Ce matin, en prenant le métro, un monsieur s’est levé de son siège et a changé de place lorsque je me suis assise à côté de lui. Je comprends la peur et la panique que les personnes, dont moi-même, commencent à ressentir en vue d’une possible épidémie ; cependant, ce qui m’inquiète encore plus, c’est la discrimination et le racisme qui pourraient empirer dans cette période d’incertitude (tel que reporté à Paris, à Londres et aux États-Unis). 

Une amie montréalaise d’origine chinoise a déménagé en Allemagne récemment. On lui a crié « corona » lorsqu’elle se promenait dans la rue.

Un collègue m’a demandé si tous les Chinois mangeaient des chauves-souris… C’est une question d’ignorance, je comprends.

Je vous demande alors, en tant qu’organisation médiatique canadienne et québécoise, de bien utiliser un langage et un ton non sensationnalistes dans votre couverture des évènements.
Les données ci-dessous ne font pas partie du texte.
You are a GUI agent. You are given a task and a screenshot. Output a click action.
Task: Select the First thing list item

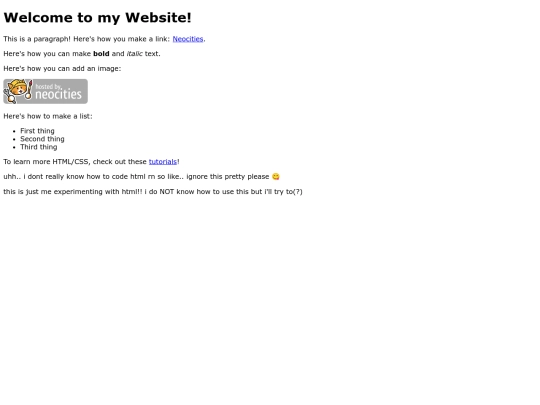pyautogui.click(x=37, y=131)
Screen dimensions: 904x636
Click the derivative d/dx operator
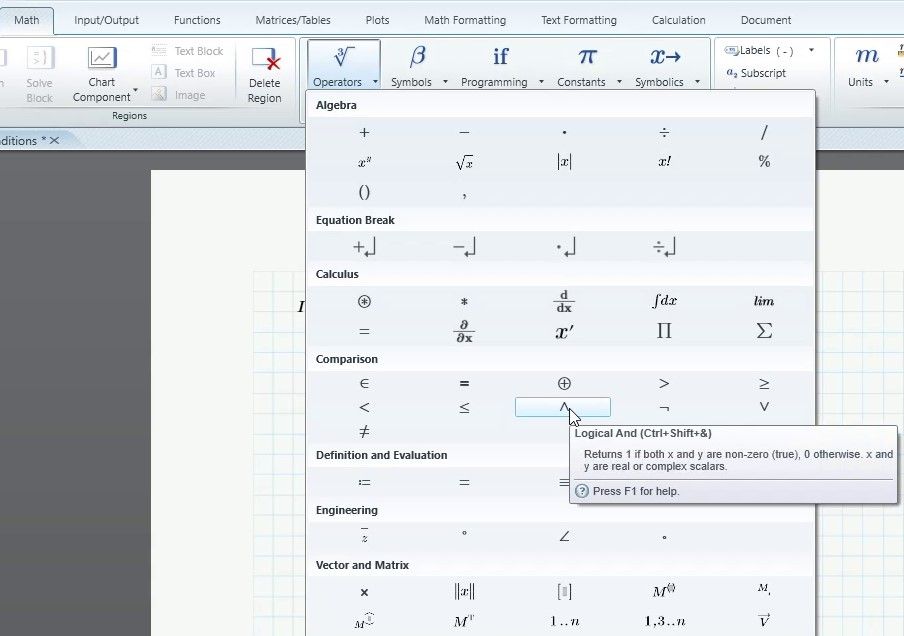(564, 301)
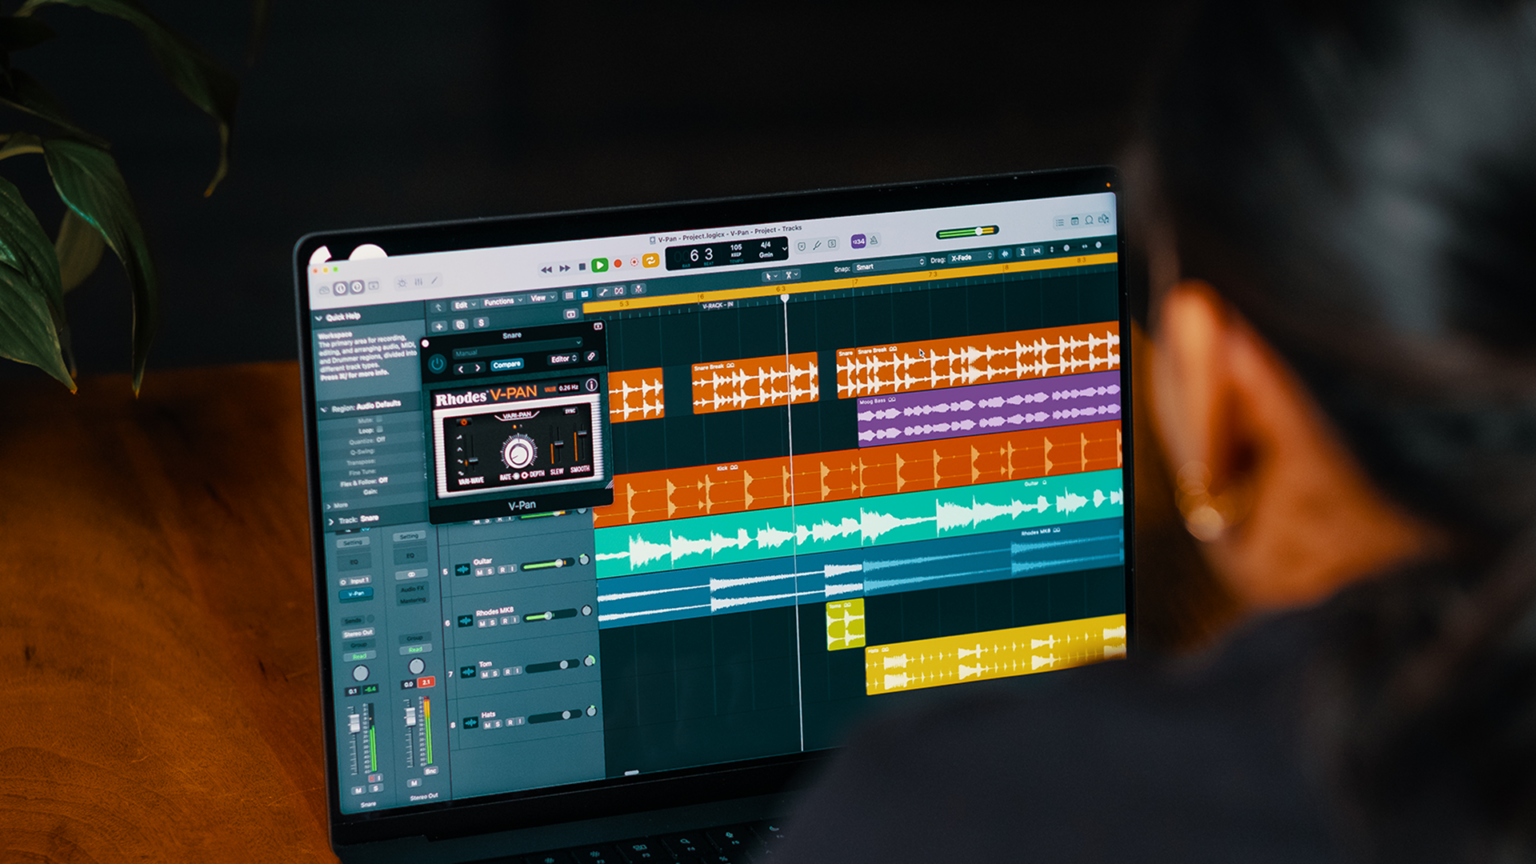Mute the Tom track
Image resolution: width=1536 pixels, height=864 pixels.
pyautogui.click(x=485, y=674)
Aussi, d’éduquer vos lecteurs à l’égard de cette situation de manière à éviter le développement de préjugés racistes. 

Le virus ne discrimine pas selon notre ethnicité. Malheureusement, les individus ont tendance à le faire. La peur est justifiée, mais l’ignorance et la violence verbale et physique ne le sont pas.

Heureusement, mon expérience personnelle démontre que la situation n’a pas atteint la sévérité vue ailleurs dans le monde.

Nous espérons avec votre aide que le climat reste calme et harmonieux. J’ai confiance que les Canadiens et que les Québécois, surtout, ne régresseront pas avec l’aide d’un journalisme responsable, objectif et précis.